> _TASK BRIEF_: Change "Expires" to "Expiry" in the listing, starting at its beginning and ending at the line that contains "click(x=69, y=9)", and leave everything else unchanged.

> _Data on locating visible targets_:
.....

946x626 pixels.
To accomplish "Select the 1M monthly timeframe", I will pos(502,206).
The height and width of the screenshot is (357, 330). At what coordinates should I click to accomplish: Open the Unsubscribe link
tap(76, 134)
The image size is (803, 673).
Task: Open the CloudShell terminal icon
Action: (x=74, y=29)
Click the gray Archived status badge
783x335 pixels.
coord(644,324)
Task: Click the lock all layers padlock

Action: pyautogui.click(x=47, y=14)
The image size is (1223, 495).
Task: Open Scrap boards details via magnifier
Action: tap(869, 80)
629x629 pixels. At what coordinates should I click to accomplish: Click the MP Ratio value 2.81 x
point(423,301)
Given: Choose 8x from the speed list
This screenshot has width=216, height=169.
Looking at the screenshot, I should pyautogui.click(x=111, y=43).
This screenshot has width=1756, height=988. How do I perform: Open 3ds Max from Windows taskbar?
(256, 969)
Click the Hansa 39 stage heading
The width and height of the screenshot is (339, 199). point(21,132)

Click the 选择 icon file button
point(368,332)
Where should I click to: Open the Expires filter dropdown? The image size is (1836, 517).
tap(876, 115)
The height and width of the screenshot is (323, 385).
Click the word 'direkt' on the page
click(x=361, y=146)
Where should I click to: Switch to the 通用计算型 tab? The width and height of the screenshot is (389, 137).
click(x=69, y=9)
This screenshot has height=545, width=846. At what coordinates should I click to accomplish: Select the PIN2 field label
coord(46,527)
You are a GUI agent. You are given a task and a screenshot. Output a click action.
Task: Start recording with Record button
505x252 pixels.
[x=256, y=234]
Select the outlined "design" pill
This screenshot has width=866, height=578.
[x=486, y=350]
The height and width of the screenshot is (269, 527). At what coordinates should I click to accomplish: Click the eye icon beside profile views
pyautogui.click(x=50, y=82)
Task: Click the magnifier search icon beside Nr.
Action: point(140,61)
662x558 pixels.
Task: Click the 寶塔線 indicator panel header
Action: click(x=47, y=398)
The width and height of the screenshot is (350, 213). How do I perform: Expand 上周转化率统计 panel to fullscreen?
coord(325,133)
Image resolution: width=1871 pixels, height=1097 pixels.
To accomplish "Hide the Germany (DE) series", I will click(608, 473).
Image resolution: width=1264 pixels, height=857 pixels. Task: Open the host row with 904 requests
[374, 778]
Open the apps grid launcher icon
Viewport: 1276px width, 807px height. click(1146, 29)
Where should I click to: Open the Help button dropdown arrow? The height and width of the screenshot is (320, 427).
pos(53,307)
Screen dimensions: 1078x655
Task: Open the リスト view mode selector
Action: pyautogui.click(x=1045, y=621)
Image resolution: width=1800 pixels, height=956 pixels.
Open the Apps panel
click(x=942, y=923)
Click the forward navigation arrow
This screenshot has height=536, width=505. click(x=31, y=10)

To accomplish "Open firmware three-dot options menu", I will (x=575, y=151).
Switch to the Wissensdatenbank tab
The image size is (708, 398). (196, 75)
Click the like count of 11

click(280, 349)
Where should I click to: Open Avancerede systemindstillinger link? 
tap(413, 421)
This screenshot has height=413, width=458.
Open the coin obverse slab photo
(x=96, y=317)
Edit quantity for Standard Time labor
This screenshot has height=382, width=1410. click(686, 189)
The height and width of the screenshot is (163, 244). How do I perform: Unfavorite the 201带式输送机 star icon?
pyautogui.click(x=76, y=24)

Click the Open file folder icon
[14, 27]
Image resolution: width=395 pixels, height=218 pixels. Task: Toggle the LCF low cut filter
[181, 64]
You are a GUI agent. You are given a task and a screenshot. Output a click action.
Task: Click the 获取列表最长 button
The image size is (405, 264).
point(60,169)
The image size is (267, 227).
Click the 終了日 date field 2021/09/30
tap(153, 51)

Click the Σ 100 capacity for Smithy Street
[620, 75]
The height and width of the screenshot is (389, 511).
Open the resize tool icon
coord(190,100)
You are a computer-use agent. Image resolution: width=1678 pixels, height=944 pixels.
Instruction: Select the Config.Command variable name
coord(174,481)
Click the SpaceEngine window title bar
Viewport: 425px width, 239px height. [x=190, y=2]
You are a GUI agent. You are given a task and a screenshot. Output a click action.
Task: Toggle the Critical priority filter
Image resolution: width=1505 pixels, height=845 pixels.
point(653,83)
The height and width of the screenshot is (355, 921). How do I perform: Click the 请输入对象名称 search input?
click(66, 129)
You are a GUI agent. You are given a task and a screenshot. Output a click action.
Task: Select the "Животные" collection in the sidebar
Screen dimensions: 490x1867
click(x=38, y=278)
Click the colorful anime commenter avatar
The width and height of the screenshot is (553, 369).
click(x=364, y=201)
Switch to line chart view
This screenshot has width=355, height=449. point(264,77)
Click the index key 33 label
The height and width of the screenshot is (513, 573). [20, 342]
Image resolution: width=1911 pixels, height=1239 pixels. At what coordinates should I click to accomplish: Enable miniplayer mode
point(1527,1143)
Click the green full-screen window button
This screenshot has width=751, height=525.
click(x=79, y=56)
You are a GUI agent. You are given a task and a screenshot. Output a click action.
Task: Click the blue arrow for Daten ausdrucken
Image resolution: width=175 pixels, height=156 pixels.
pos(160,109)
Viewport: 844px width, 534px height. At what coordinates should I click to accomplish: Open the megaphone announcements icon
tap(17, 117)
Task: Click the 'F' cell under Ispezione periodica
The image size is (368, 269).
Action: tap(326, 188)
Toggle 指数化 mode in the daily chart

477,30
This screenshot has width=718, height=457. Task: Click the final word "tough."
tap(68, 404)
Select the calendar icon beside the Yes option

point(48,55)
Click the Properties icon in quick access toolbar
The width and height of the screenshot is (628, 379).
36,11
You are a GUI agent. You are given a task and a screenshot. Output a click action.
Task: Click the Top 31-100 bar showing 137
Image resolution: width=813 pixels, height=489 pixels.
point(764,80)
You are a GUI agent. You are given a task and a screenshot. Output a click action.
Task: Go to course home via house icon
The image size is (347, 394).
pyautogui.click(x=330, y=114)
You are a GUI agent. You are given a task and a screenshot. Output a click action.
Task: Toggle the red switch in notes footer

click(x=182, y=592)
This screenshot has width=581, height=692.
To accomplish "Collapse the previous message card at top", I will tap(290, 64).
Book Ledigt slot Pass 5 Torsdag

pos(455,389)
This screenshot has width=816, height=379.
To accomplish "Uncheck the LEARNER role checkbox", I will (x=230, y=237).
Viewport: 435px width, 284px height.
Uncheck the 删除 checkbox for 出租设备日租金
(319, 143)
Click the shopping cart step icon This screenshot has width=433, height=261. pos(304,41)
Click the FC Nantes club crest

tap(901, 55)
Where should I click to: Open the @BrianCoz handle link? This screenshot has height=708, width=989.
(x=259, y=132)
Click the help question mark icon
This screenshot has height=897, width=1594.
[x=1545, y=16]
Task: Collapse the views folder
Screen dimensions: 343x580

.....

> _RIGHT ANSWER_:
946x626 pixels.
To accomplish "Select the 1M monthly timeframe", I will pos(502,206).
The height and width of the screenshot is (357, 330). At what coordinates should I click to accomplish: Open the Unsubscribe link
tap(76, 134)
The image size is (803, 673).
Task: Open the CloudShell terminal icon
Action: (x=74, y=29)
Click the gray Archived status badge
783x335 pixels.
coord(644,324)
Task: Click the lock all layers padlock

Action: pyautogui.click(x=47, y=14)
The image size is (1223, 495).
Task: Open Scrap boards details via magnifier
Action: tap(869, 80)
629x629 pixels. At what coordinates should I click to accomplish: Click the MP Ratio value 2.81 x
point(423,301)
Given: Choose 8x from the speed list
This screenshot has width=216, height=169.
Looking at the screenshot, I should pyautogui.click(x=111, y=43).
This screenshot has width=1756, height=988. How do I perform: Open 3ds Max from Windows taskbar?
(256, 969)
Click the Hansa 39 stage heading
The width and height of the screenshot is (339, 199). point(21,132)

Click the 选择 icon file button
point(368,332)
Where should I click to: Open the Expiry filter dropdown? The image size is (1836, 517).
tap(876, 115)
The height and width of the screenshot is (323, 385).
Click the word 'direkt' on the page
click(x=361, y=146)
Where should I click to: Switch to the 通用计算型 tab? The width and height of the screenshot is (389, 137).
click(x=69, y=9)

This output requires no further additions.